Within the top module, there's totally five pipeline registes: IFID, IDEX, EXMEM, MEMWB and WBIF, which is named by parts before and after it. Each register can be further divide into two parts: now and result.Each physical register have a bus to dirve. The "\*result" drives the output wire connected with the previous sub module; the "\*now" drives the input wire connected with the next sub module.

At every negative edge of clock, the data in "\*result" reg will be assigned to the corresponding "\*now" register. In this stage, there's no operation in sub modules. The top module provides all data needed in the comming rising edge. At the positive edge of clock, the data in "\*now" register will be read in.

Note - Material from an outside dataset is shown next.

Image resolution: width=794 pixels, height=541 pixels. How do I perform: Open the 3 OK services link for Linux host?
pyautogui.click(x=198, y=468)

Whenever the Top module receives the "finished" signal from last stage, it will wait one cycle until the finish of the final command. Then the program terminate.

3.Design and implement of Sub modules.

Our CPU have five distinct modules: IF, ID, EX, MEM and WB. All of them takes a pipeline register as input. Some of them may also take other input. All of them will use an output wire to connect to next pipeline register, some may also connect to other modules directly.

(1)Instuction fetch (IF)

The IF is to fetch the instruction of giving address.It keeps a program counter(pc) internally. It takes clock and a 32-bit pc as input. This input pc (denoted as pc2) is for branching. It also receives an branching signal to decide whether it will use the PC stored internal. The local pc is either replaced with the branching pc2 or pc+$, then it is connected to the InstructionRAM and pass the fetch address to it by the local PC. It receives the result from IRAM with an register inst. Then it outputs both current pc and the fetched instruction to the next pipeline.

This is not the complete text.